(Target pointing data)
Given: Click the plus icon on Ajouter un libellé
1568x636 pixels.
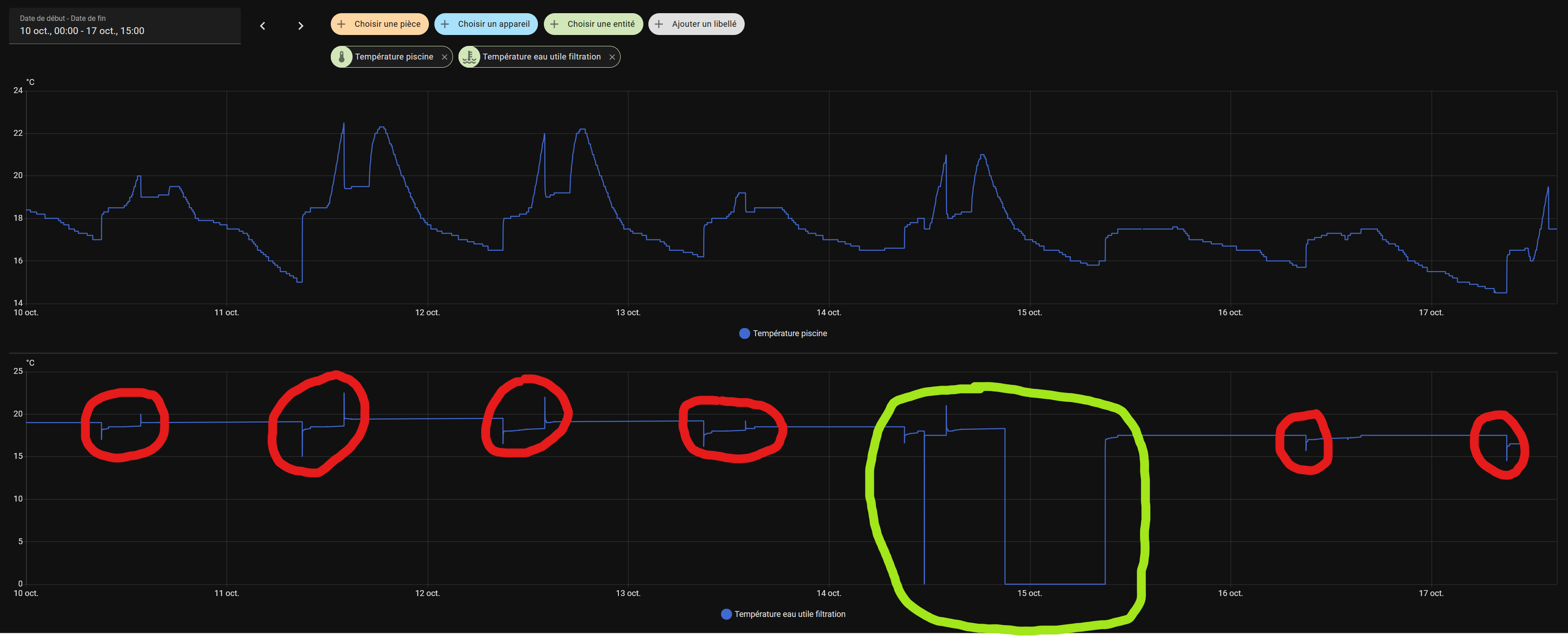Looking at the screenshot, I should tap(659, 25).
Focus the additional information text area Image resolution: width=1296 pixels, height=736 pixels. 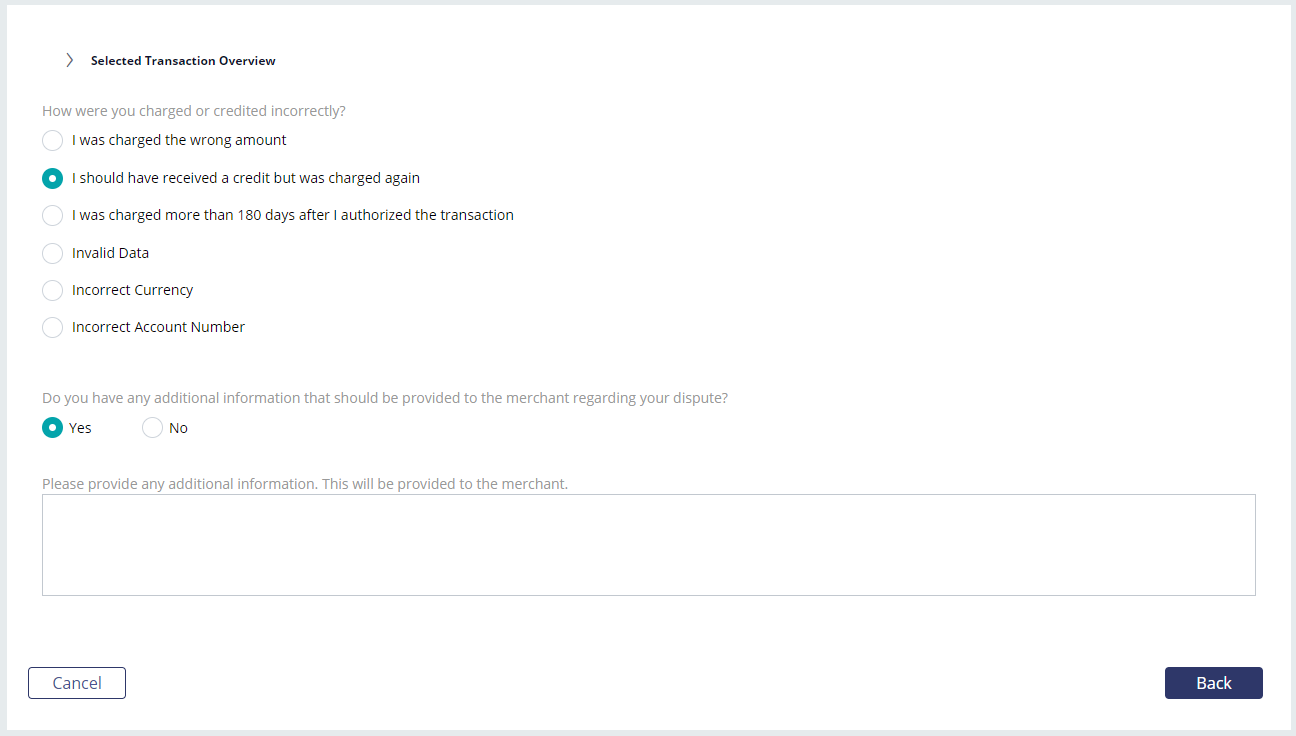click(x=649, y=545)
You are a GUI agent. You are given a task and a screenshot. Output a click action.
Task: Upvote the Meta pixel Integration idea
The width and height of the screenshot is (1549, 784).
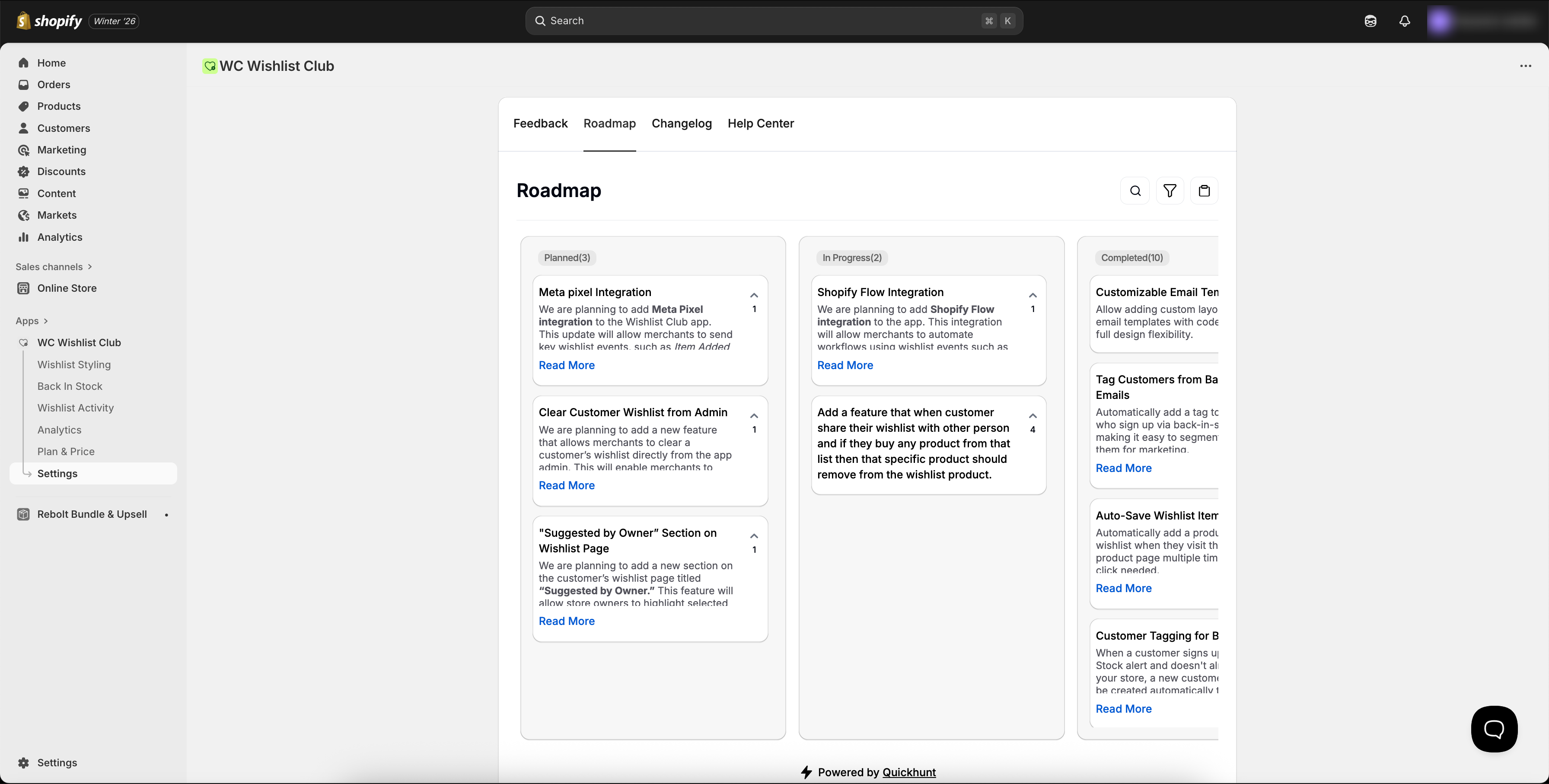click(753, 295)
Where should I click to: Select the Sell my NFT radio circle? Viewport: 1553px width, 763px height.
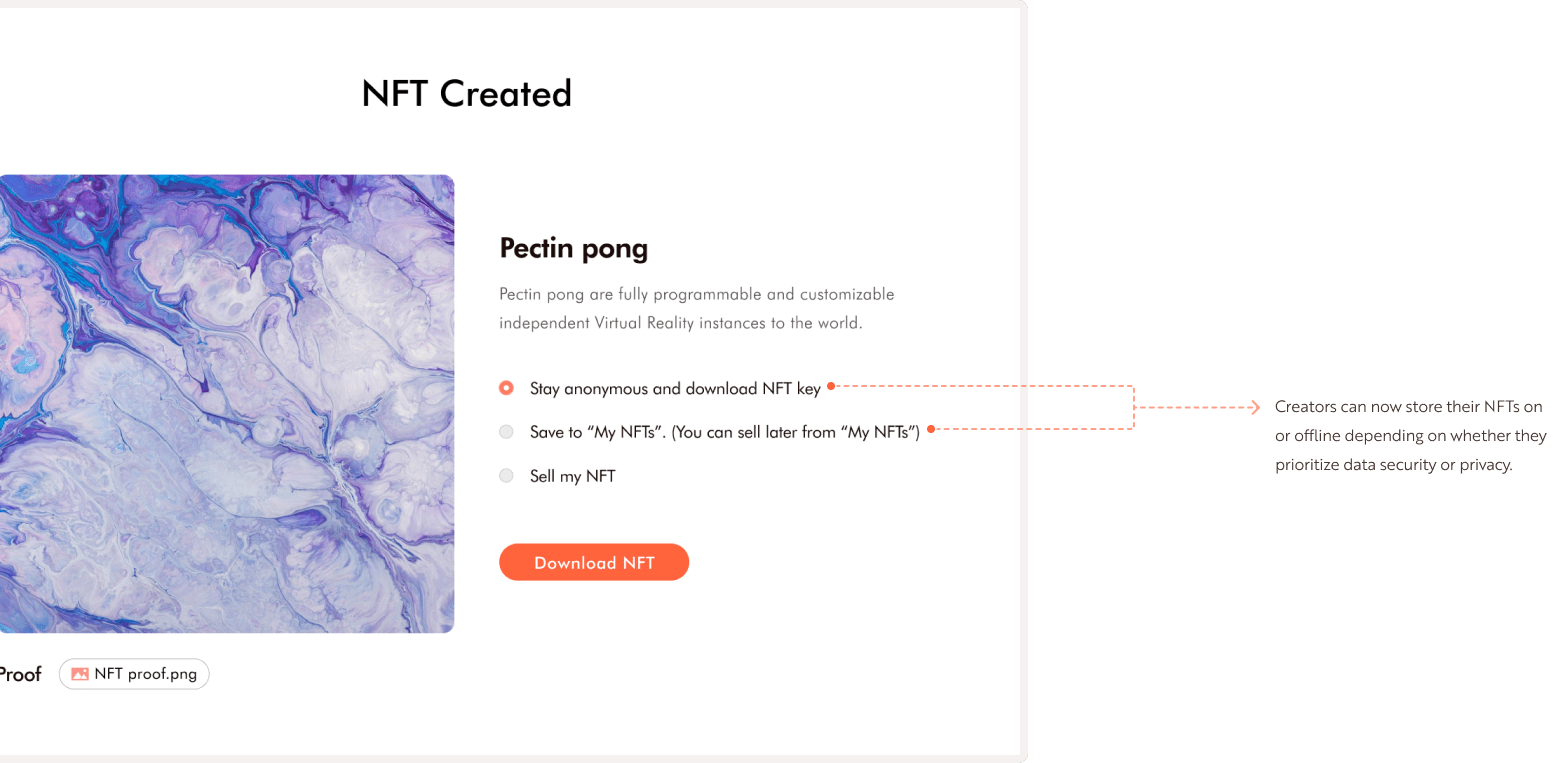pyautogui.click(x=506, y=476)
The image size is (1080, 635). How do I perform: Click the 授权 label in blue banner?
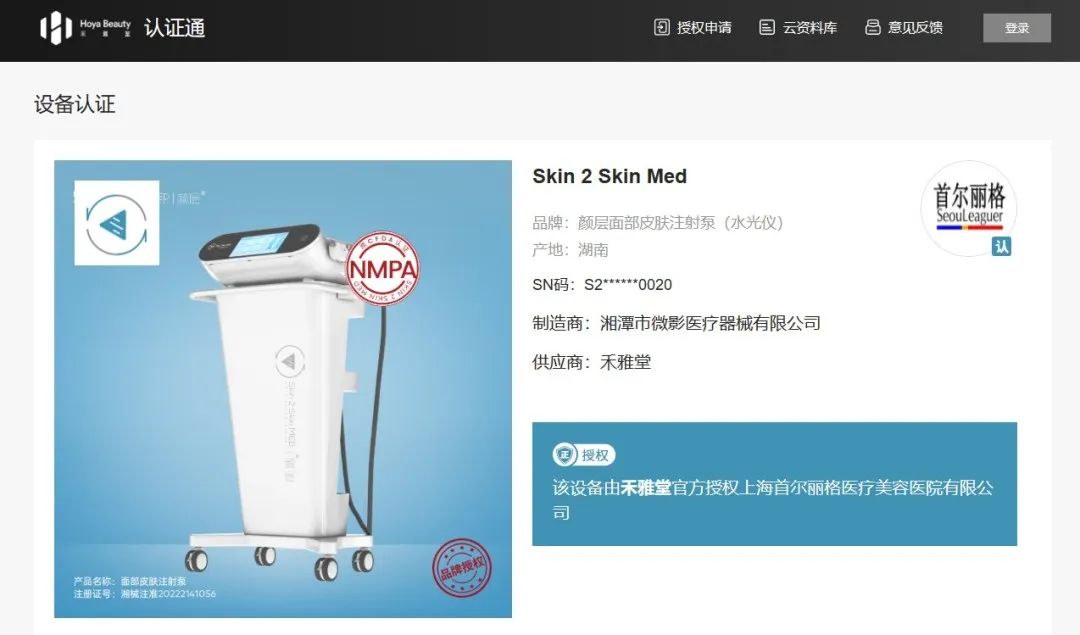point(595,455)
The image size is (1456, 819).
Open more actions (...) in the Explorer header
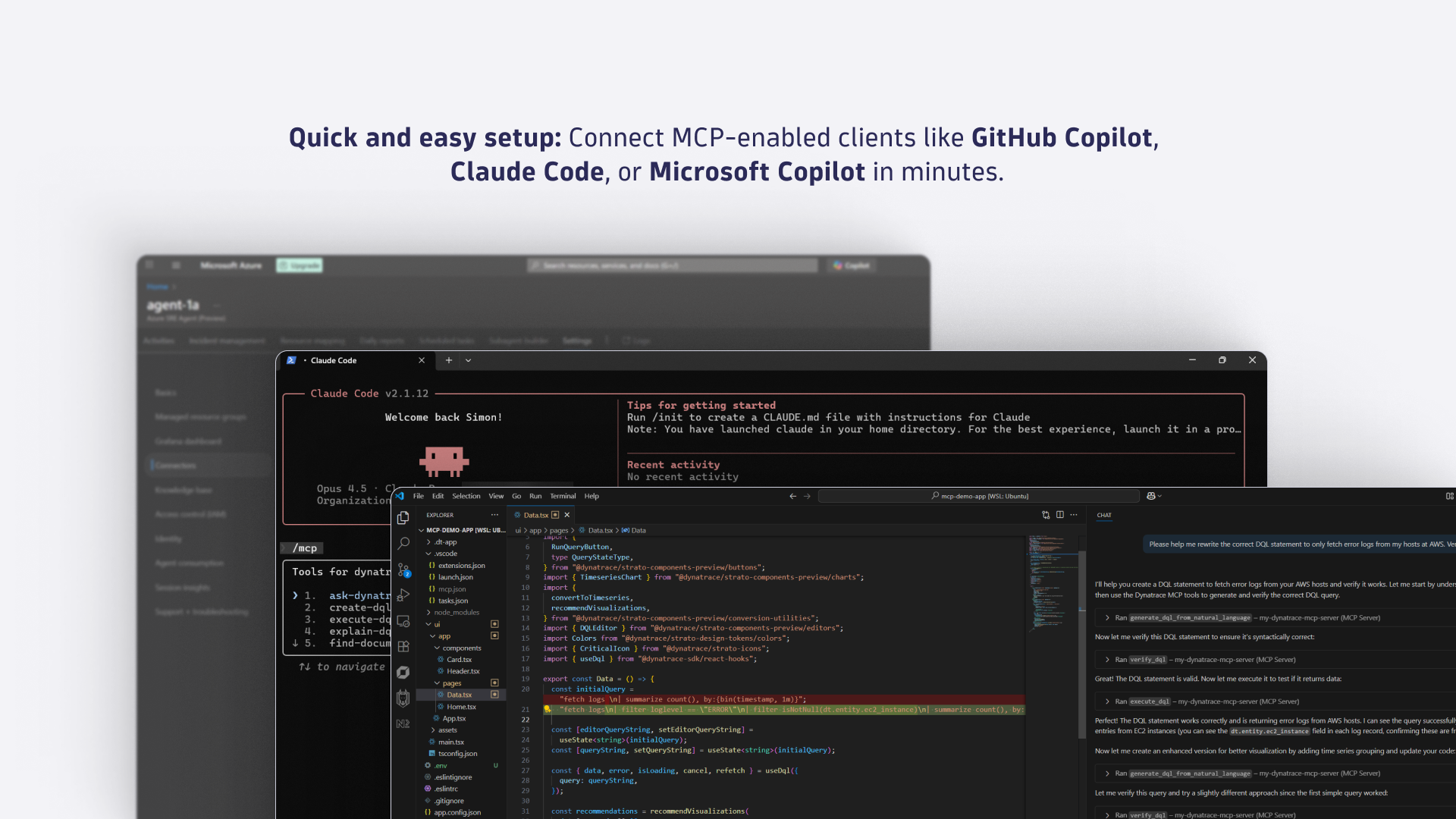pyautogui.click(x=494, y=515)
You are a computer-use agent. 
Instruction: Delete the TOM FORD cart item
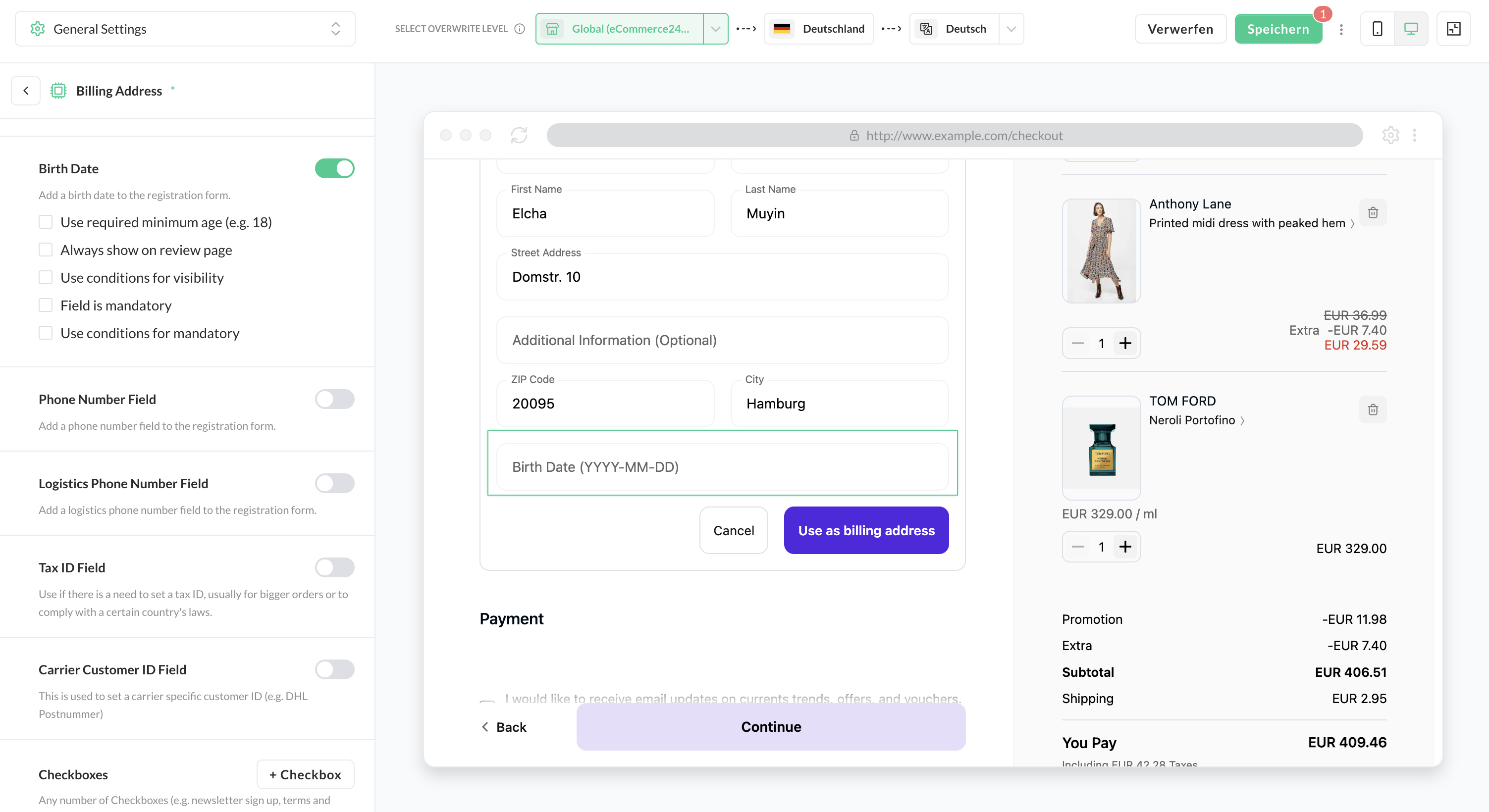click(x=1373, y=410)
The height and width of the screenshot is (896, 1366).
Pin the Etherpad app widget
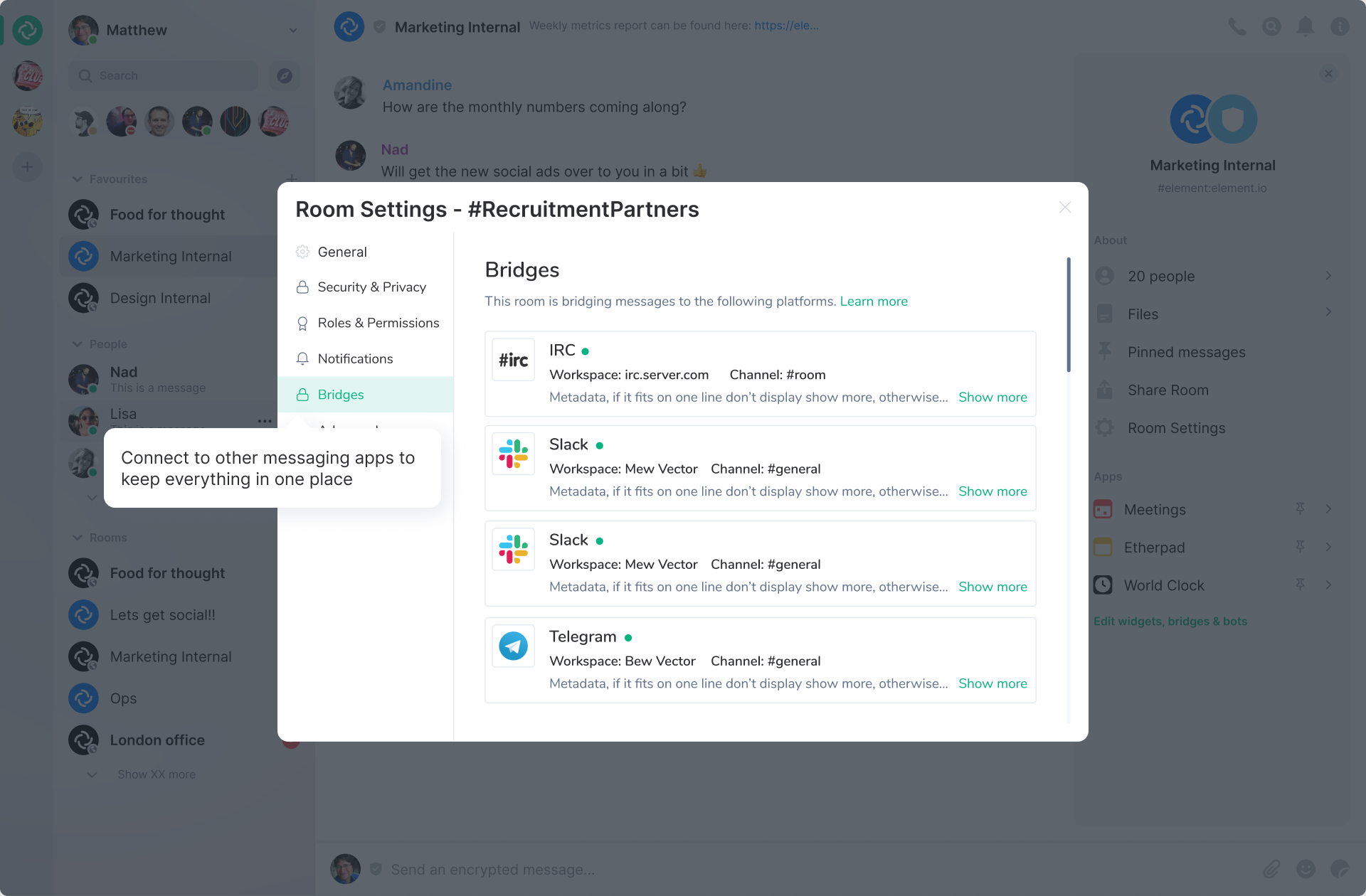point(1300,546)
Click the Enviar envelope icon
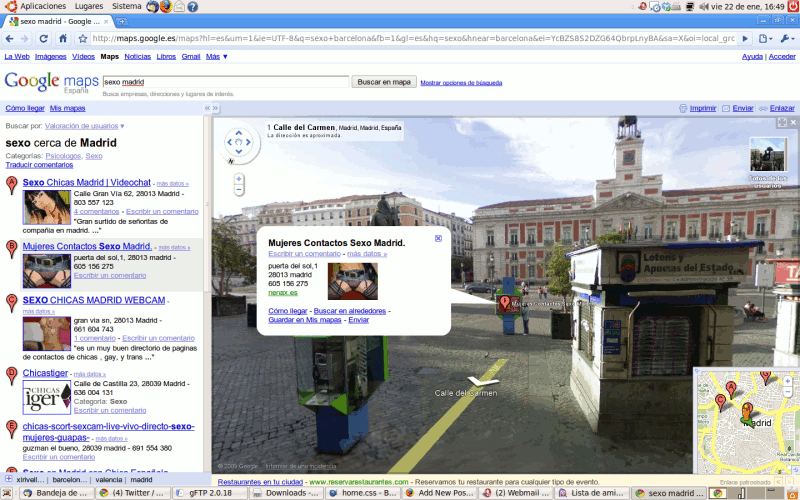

WHAT YOU NEED TO DO = Write out the entries verbatim, starting at the line containing "You are a computer-use agent." and continuing through the end of the entries. Omit the pictures from your answer.

THE REPLY =
You are a computer-use agent. 
Instruction: Delete the TOM FORD cart item
click(x=1373, y=410)
The height and width of the screenshot is (896, 1366).
Pin the Etherpad app widget
point(1300,546)
Click the Enviar envelope icon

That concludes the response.